■ **Supplied data**

◇ ◇ ◇ ◇ ◇ ◇ ◇

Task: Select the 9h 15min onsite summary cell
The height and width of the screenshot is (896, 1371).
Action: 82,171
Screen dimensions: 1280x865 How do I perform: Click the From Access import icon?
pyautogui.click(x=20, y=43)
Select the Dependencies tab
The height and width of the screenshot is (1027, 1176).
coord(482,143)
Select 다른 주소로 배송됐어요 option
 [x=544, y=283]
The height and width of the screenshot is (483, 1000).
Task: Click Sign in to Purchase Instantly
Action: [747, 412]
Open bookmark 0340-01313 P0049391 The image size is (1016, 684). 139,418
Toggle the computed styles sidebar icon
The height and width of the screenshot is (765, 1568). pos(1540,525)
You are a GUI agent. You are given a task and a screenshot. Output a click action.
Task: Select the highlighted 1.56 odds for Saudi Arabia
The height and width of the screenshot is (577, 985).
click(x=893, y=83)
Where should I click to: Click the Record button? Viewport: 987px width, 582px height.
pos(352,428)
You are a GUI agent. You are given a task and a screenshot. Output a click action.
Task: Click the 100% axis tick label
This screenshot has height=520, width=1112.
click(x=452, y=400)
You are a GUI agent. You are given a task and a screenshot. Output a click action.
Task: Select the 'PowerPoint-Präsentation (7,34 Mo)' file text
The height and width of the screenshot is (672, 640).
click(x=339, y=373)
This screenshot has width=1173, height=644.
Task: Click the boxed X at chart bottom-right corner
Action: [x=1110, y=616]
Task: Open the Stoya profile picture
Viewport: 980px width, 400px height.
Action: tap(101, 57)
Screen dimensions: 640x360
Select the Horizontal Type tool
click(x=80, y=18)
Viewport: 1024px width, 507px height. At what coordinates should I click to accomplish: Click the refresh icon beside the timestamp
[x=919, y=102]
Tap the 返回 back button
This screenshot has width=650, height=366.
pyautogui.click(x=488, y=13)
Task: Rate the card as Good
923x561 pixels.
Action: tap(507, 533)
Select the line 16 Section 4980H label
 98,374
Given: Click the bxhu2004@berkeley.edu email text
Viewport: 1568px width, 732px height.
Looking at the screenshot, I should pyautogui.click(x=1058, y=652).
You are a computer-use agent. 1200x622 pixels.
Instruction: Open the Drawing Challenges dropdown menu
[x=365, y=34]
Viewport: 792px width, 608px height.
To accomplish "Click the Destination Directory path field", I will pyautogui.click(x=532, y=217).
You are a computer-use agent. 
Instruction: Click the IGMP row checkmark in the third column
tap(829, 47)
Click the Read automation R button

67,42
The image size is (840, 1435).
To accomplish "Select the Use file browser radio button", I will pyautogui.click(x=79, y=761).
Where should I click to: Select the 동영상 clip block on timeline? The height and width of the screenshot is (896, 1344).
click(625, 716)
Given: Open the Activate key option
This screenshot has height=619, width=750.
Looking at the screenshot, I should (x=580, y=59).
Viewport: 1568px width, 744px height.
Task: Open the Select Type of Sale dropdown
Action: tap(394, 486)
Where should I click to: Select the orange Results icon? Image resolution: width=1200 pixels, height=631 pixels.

◇ ◇ ◇ ◇ ◇ ◇ ◇

■ **Task details**
Reproduce the entire listing. Keep every word as it is.

■ **Answer to this problem**
Task: Select the 9h 15min onsite summary cell
The height and width of the screenshot is (896, 1371).
Action: 82,171
Screen dimensions: 1280x865 How do I perform: Click the From Access import icon?
pyautogui.click(x=20, y=43)
Select the Dependencies tab
The height and width of the screenshot is (1027, 1176).
coord(482,143)
Select 다른 주소로 배송됐어요 option
 [x=544, y=283]
The height and width of the screenshot is (483, 1000).
Task: Click Sign in to Purchase Instantly
Action: [747, 412]
Open bookmark 0340-01313 P0049391 The image size is (1016, 684). 139,418
Toggle the computed styles sidebar icon
The height and width of the screenshot is (765, 1568). pos(1540,525)
You are a GUI agent. You are given a task and a screenshot. Output a click action.
Task: Select the highlighted 1.56 odds for Saudi Arabia
The height and width of the screenshot is (577, 985).
click(x=893, y=83)
Where should I click to: Click the Record button? Viewport: 987px width, 582px height.
pos(352,428)
You are a GUI agent. You are given a task and a screenshot. Output a click action.
Task: Click the 100% axis tick label
This screenshot has height=520, width=1112.
click(x=452, y=400)
You are a GUI agent. You are given a task and a screenshot. Output a click action.
Task: Select the 'PowerPoint-Präsentation (7,34 Mo)' file text
The height and width of the screenshot is (672, 640).
click(x=339, y=373)
This screenshot has width=1173, height=644.
Task: Click the boxed X at chart bottom-right corner
Action: [x=1110, y=616]
Task: Open the Stoya profile picture
Viewport: 980px width, 400px height.
Action: tap(101, 57)
Screen dimensions: 640x360
Select the Horizontal Type tool
click(x=80, y=18)
Viewport: 1024px width, 507px height. At what coordinates should I click to accomplish: Click the refresh icon beside the timestamp
[x=919, y=102]
Tap the 返回 back button
This screenshot has width=650, height=366.
pyautogui.click(x=488, y=13)
Task: Rate the card as Good
923x561 pixels.
Action: tap(507, 533)
Select the line 16 Section 4980H label
 98,374
Given: Click the bxhu2004@berkeley.edu email text
Viewport: 1568px width, 732px height.
Looking at the screenshot, I should pyautogui.click(x=1058, y=652).
You are a computer-use agent. 1200x622 pixels.
Instruction: Open the Drawing Challenges dropdown menu
[x=365, y=34]
Viewport: 792px width, 608px height.
To accomplish "Click the Destination Directory path field", I will pyautogui.click(x=532, y=217).
You are a computer-use agent. 
Instruction: Click the IGMP row checkmark in the third column
tap(829, 47)
Click the Read automation R button

67,42
The image size is (840, 1435).
To accomplish "Select the Use file browser radio button", I will pyautogui.click(x=79, y=761).
Where should I click to: Select the 동영상 clip block on timeline? The height and width of the screenshot is (896, 1344).
click(625, 716)
Given: Open the Activate key option
This screenshot has height=619, width=750.
Looking at the screenshot, I should (x=580, y=59).
Viewport: 1568px width, 744px height.
Task: Open the Select Type of Sale dropdown
Action: tap(394, 486)
Where should I click to: Select the orange Results icon? Image resolution: width=1200 pixels, height=631 pixels.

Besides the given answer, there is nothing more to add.